WORK INSTRUCTIONS »
After finding the line that contains "This screenshot has height=679, width=1483.", give again that line and each one following it, exactly, until the records end.

Stored data entries
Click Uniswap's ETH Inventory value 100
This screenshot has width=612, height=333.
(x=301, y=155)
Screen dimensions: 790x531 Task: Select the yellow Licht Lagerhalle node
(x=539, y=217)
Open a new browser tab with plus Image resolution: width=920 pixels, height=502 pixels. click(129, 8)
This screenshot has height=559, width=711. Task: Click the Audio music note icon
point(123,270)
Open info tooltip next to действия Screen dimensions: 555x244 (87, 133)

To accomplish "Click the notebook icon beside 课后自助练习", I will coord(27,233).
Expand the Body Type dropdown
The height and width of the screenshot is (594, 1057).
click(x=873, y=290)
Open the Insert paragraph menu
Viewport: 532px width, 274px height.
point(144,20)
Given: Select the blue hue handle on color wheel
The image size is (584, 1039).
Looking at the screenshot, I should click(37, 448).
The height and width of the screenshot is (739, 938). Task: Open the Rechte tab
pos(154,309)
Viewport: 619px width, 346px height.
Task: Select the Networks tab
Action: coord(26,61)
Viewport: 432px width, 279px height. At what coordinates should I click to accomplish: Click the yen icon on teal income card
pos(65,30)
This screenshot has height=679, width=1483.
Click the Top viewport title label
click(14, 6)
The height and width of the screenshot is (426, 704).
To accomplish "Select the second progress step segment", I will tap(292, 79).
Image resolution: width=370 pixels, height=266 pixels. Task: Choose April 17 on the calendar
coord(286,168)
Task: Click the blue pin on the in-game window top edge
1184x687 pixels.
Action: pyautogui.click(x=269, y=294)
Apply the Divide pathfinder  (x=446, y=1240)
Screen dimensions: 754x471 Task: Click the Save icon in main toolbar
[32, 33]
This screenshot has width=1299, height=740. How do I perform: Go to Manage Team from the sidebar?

COMPLETED TASK »
This screenshot has height=679, width=1483.
Click the Top viewport title label
click(14, 6)
The height and width of the screenshot is (426, 704).
To accomplish "Select the second progress step segment", I will tap(292, 79).
Image resolution: width=370 pixels, height=266 pixels. Task: Choose April 17 on the calendar
coord(286,168)
Task: Click the blue pin on the in-game window top edge
1184x687 pixels.
Action: pyautogui.click(x=269, y=294)
Apply the Divide pathfinder  (x=446, y=1240)
Screen dimensions: 754x471 Task: Click the Save icon in main toolbar
[32, 33]
This screenshot has width=1299, height=740. How do I perform: Go to Manage Team from the sidebar?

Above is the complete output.